Local News

Aug 23, 2010 5:11 PM by Ariel Wesler

Most Hancock students choosing hands-on education

With more than 10,000 attending so far, enrollment is already up at Alan Hancock College by about two percent from this time last year. Most of those students are taking classes in technical education.

23-year-old Lucas Coulton of Paso Robles is taking his 4th machine techology class at Alan Hancock College. His teacher, Robert Mabry, says despite talk of outsourcing, manufacturing is alive and well on the Central Coast.

There's 15,000 people employed in manufacturing. It's like a little known secret," said Machine Technology Instructor Robert Mabry.

Local employers want people who are already trained and can start work immediately. In an age where technology reigns supreme, computerized machines are becoming a manufacturing must.

"The younger generation understands computers better and as a result, employers are looking for those kinds of people," Coulton said.

More than half the students at Hancock College this year are enrolled in career technical education programs like machine technology, where they learn to manufacture everything from automobile parts to airplane parts.
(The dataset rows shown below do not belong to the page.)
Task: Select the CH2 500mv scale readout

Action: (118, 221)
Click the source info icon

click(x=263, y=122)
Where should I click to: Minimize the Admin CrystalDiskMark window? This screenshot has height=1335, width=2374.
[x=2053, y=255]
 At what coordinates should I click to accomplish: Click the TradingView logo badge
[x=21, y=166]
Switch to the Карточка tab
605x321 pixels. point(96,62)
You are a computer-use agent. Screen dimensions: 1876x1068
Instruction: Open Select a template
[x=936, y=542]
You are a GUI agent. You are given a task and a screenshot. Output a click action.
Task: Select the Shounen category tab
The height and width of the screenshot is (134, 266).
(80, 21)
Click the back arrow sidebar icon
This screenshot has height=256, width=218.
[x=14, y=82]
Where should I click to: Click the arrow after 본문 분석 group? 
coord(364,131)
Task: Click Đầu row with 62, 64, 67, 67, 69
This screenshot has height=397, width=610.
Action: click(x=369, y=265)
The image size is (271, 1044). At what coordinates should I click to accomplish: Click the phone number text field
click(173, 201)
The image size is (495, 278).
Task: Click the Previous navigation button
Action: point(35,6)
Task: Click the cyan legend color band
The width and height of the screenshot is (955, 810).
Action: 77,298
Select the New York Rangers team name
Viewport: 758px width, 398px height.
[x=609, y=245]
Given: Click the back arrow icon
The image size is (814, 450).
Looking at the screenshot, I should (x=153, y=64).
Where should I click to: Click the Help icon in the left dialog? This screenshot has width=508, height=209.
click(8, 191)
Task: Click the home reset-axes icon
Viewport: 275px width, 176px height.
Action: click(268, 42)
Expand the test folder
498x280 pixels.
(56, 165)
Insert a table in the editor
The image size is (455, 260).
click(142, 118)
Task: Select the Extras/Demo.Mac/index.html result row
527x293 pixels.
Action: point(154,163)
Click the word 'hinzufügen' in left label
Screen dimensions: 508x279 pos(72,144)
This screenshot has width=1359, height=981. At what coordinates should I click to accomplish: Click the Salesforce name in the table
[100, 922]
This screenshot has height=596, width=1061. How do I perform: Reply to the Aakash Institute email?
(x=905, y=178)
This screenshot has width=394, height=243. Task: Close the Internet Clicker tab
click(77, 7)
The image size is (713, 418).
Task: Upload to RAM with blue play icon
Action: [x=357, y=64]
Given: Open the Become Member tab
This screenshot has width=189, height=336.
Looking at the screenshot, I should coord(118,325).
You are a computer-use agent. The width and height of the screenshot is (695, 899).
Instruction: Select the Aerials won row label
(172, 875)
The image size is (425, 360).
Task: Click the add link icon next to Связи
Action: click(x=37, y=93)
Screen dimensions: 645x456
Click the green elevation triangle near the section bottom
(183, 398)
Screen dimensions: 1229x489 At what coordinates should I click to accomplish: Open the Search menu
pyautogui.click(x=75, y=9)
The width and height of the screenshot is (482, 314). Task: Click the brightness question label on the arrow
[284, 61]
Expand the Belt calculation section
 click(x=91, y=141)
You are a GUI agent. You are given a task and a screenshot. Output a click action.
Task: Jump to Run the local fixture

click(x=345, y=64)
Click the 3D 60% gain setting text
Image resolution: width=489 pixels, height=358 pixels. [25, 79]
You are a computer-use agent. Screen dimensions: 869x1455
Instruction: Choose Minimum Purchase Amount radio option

Students also create smaller items too. . .like this license plate frame, designed on a computer and etched on a machine. The school says it's no longer just training hobbyists.

"C.T.E. is what helps, I believe, our economy turn around," said Anne Cremarosa, Dean of Career Technical Education.

"If I wanted to, I could actually start on a basic level, doing my own work," Coulton said.

Hands-on work that gives student an upper hand in a competitve job search.

"It's another thing to knock on the door and say, I'm eager and I can do this. I can do the math. I know the measurements. I know the computers. I know the equipment. I'm ready to go to work," Mabry said.

The Machine Technology Program is an expensive program to maintain. Some of the newer machines cost close to $40,000. The school says it relies heavily on grants and donations from local manufacturers.